Promoting itself as a procedurally-generated fright machine designed to induce terror, involuntary squawks, and full-body spasms, Daylight looks to connect with horror fans as well as a generation of voyeuristic screen junkies currently mainlining Let’s Play Twitch streams and the seemingly inexhaustible supply of YouTube reaction videos. Playing as amnesiac Sarah, the player is initially tasked with exploring an abandoned hospital guided only by a mysterious voice over her cellphone. The why is the mystery and central thrust of the game. It is up to Sarah to discover why she there, and perhaps discover something more about herself in the process.
While not an original idea, it works as a solid enough starting point for a horror game, and darkened corridors, an underpowered light source, and the lack of weapons certainly tick all the well-established boxes of the survival horror game.
Sarah makes her way cautiously through the dark, armed with only flares, glow-sticks, and her cellphone for light. The phone is also a mini-map, and is one of the few aspects of the game that actually works really well, as the map it provides allows for easy navigation for each of the randomly-generated levels.
The limited penetration of the phone’s light keeps large areas of the screen shrouded in deep shadow, providing plenty of dark corners for all sorts of nasties to hide in. If there were any nasties to be wary of, that is. The first hour of Daylight is all moving furniture and ghostly figures off in the distance. When the actual monster eventually does appear, it provides one of the very few actual scares to be found in the game, but it’s so easily countered by a conveniently found flare that it loses all its monster cred after its second or third appearance.
This problem is compounded by some strange design choices, amateurish writing, and immersion-breaking technical issues, which see Daylight flat-out fail to deliver on any of its promises of horror.
The clues and notes Sarah is tasked with locating to unlock levels and build the world are so badly written that they actually do more to break immersion than build it. Official patient and incident reports were obviously written by someone who took no time to research correct terminology outside of perhaps a bad made-for-TV movie, and actively weaken the game experience. The real game-breakers, however, were conscious design choices rather than creative shortcomings.

Data extracted from a collection

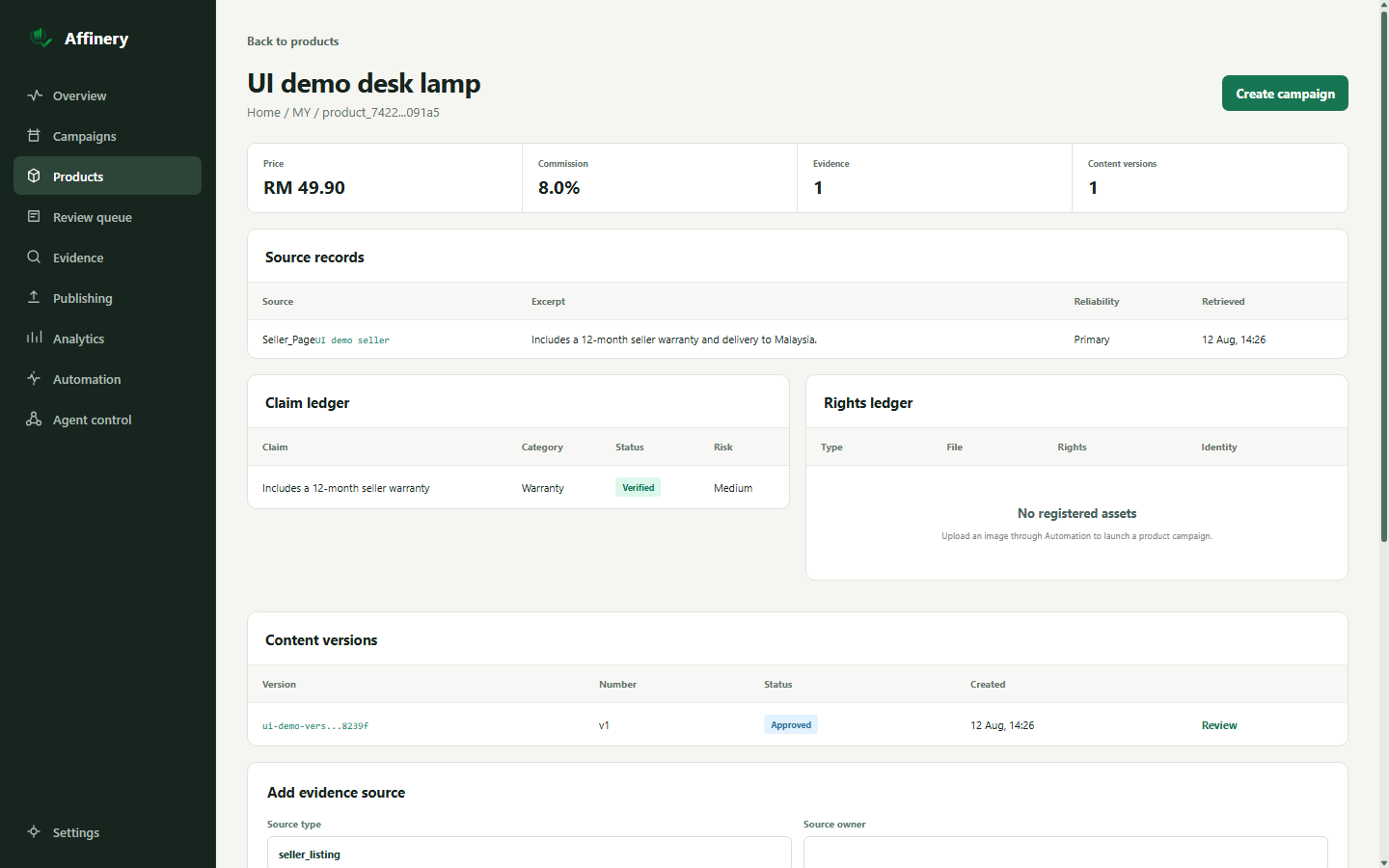Click the Review queue icon
1389x868 pixels.
[x=34, y=217]
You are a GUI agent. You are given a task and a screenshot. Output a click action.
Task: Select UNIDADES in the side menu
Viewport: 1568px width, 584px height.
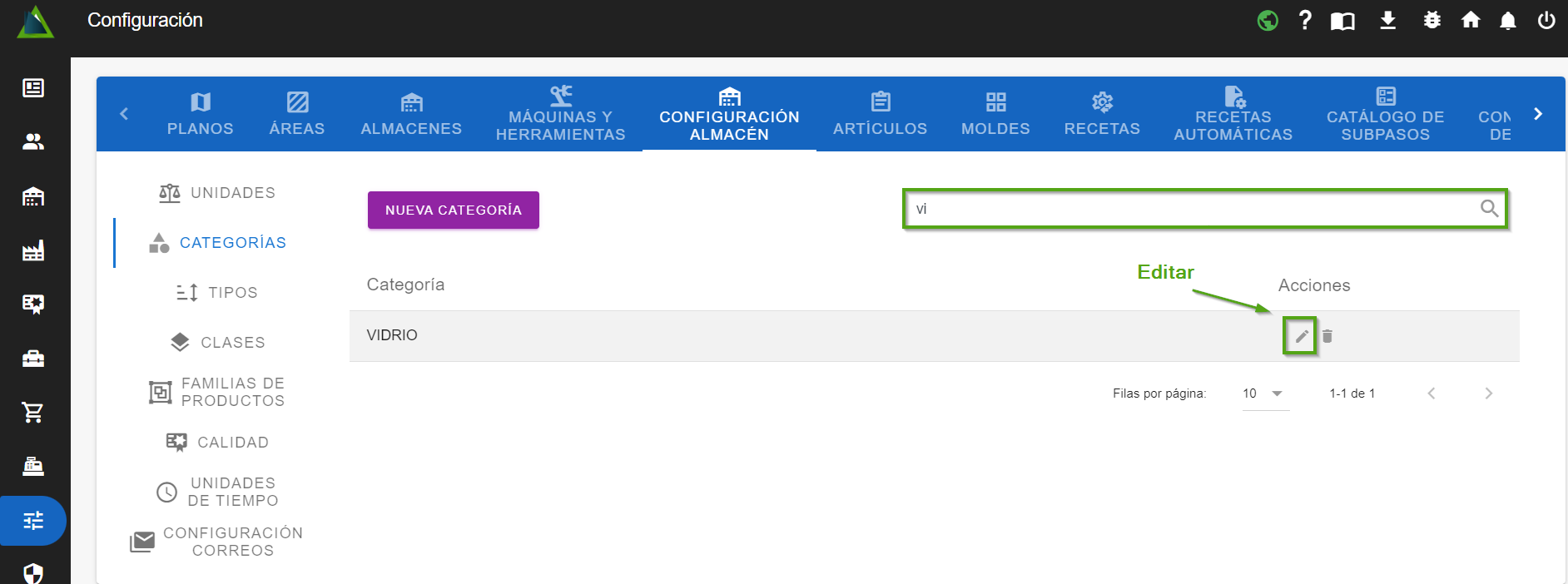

# Your tasks
1. From the Daylight review, transcribe the passage starting with "The limited penetration" and going on through "or third appearance.".
2. Condense the paragraph of the Daylight review that begins "Sarah makes her way cautiously" into a short bulleted list that keeps its main facts.
3. According to the Daylight review, what guides Sarah as she first explores the abandoned hospital?

# Expected results
1.
The limited penetration of the phone’s light keeps large areas of the screen shrouded in deep shadow, providing plenty of dark corners for all sorts of nasties to hide in. If there were any nasties to be wary of, that is. The first hour of Daylight is all moving furniture and ghostly figures off in the distance. When the actual monster eventually does appear, it provides one of the very few actual scares to be found in the game, but it’s so easily countered by a conveniently found flare that it loses all its monster cred after its second or third appearance.

2.
- Sarah moves cautiously through the dark.
- Her only light sources are flares, glow-sticks, and her cellphone.
- The phone also works as a mini-map, one of the few parts of the game that works really well.
- The map allows easy navigation of each randomly-generated level.

3. Only a mysterious voice over her cellphone guides her.